▶ **What is asked**
In the entries below, swap every "How do I perform" for "How can I do" and write all the entries out again with nothing else changed.

▶ **Dataset rows**

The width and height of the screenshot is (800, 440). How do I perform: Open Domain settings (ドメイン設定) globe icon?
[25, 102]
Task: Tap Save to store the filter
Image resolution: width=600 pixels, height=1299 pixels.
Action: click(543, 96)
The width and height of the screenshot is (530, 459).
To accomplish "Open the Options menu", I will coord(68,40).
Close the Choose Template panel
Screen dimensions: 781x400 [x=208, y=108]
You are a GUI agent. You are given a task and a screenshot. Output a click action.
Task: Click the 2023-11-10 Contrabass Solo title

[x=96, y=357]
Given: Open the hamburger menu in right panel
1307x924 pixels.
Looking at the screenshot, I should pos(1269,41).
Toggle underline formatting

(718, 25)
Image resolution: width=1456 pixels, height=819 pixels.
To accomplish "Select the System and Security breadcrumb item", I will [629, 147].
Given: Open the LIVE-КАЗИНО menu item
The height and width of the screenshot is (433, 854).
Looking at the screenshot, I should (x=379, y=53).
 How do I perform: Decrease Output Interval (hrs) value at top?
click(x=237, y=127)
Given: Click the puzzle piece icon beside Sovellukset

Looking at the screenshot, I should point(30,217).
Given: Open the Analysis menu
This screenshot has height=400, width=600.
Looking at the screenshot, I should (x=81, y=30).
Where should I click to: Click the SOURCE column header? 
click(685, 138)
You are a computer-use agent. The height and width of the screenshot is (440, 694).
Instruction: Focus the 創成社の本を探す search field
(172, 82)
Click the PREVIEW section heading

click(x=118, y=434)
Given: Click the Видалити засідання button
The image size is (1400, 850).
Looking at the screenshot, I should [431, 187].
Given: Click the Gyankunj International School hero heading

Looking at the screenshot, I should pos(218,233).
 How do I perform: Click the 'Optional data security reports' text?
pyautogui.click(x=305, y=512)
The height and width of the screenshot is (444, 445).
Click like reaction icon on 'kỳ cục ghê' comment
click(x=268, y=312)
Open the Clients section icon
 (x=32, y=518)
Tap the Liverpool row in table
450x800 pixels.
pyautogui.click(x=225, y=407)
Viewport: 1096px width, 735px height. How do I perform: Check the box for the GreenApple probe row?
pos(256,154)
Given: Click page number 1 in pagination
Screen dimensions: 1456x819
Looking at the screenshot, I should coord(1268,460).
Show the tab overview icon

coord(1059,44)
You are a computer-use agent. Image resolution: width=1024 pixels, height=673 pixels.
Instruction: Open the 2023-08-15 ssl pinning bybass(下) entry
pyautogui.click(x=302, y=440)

▶ **Solution to the exercise**
The width and height of the screenshot is (800, 440). How can I do: Open Domain settings (ドメイン設定) globe icon?
[25, 102]
Task: Tap Save to store the filter
Image resolution: width=600 pixels, height=1299 pixels.
Action: click(543, 96)
The width and height of the screenshot is (530, 459).
To accomplish "Open the Options menu", I will coord(68,40).
Close the Choose Template panel
Screen dimensions: 781x400 [x=208, y=108]
You are a GUI agent. You are given a task and a screenshot. Output a click action.
Task: Click the 2023-11-10 Contrabass Solo title

[x=96, y=357]
Given: Open the hamburger menu in right panel
1307x924 pixels.
Looking at the screenshot, I should pos(1269,41).
Toggle underline formatting

(718, 25)
Image resolution: width=1456 pixels, height=819 pixels.
To accomplish "Select the System and Security breadcrumb item", I will [629, 147].
Given: Open the LIVE-КАЗИНО menu item
The height and width of the screenshot is (433, 854).
Looking at the screenshot, I should (x=379, y=53).
 How can I do: Decrease Output Interval (hrs) value at top?
click(x=237, y=127)
Given: Click the puzzle piece icon beside Sovellukset

Looking at the screenshot, I should point(30,217).
Given: Open the Analysis menu
This screenshot has height=400, width=600.
Looking at the screenshot, I should (x=81, y=30).
Where should I click to: Click the SOURCE column header? 
click(685, 138)
You are a computer-use agent. The height and width of the screenshot is (440, 694).
Instruction: Focus the 創成社の本を探す search field
(172, 82)
Click the PREVIEW section heading

click(x=118, y=434)
Given: Click the Видалити засідання button
The image size is (1400, 850).
Looking at the screenshot, I should [431, 187].
Given: Click the Gyankunj International School hero heading

Looking at the screenshot, I should pos(218,233).
 How can I do: Click the 'Optional data security reports' text?
pyautogui.click(x=305, y=512)
The height and width of the screenshot is (444, 445).
Click like reaction icon on 'kỳ cục ghê' comment
click(x=268, y=312)
Open the Clients section icon
 (x=32, y=518)
Tap the Liverpool row in table
450x800 pixels.
pyautogui.click(x=225, y=407)
Viewport: 1096px width, 735px height. How can I do: Check the box for the GreenApple probe row?
pos(256,154)
Given: Click page number 1 in pagination
Screen dimensions: 1456x819
Looking at the screenshot, I should coord(1268,460).
Show the tab overview icon

coord(1059,44)
You are a computer-use agent. Image resolution: width=1024 pixels, height=673 pixels.
Instruction: Open the 2023-08-15 ssl pinning bybass(下) entry
pyautogui.click(x=302, y=440)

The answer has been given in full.